10 As the liquidators are not parties to the proceedings, the Court is constrained in relation to the orders which may be made against them by Part 42 r 42.3, of the Uniform Civil Procedure Rules 2005. Subsection 98(1) provides the Court’s power to determine by whom costs are to be paid is subject to rules of Court. Rule 42.3 is such a rule. It provides:

          42.3 Powers of the court generally
              (1) Subject to rule 42.27, the court may not, in the exercise of its powers and discretions under section 98 of the Civil Procedure Ac t 2005 , make any order for costs against a person who is not a party.

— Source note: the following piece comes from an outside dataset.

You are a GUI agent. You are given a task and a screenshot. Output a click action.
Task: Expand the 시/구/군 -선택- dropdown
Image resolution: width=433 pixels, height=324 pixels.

          (2) This rule does not limit the power of the court:

              (g) to make an order for costs in exercise of its supervisory jurisdiction over its own officers, including solicitors, barristers and court appointed liquidators.”

11 Rule 42.27 is not relevant.

12 This rule was introduced in 1993 as Pt 52 r 4 of the Supreme Court Rules following the decisions of the Full Federal Court in Bent v Gough (1992) 36 FCR 204 and the High Court in Knight v FP Special Assets Ltd (1992) 174 CLR 178. In Knight v FP Special Assets Ltd the High Court upheld an order for costs against receivers who caused an insolvent company to bring proceedings. Mason CJ and Deane J, with whom Gaudron J agreed on the point, said:

          …we consider it appropriate to recognise a general category of case in which an order for costs should be made against a non-party and which would encompass the case of a receiver of a company who is not a party to the litigation. That category of case consists of circumstances where the party to the litigation is an insolvent person or man of straw, where the non-party has played an active part in the conduct of the litigation and where the non-party, or some person on whose behalf he or she is acting or by whom he or she has been appointed, has an interest in the subject of the litigation. Where the circumstances of a case fall within that category, an order for costs should be made against the non-party if the interests of justice require that it be made.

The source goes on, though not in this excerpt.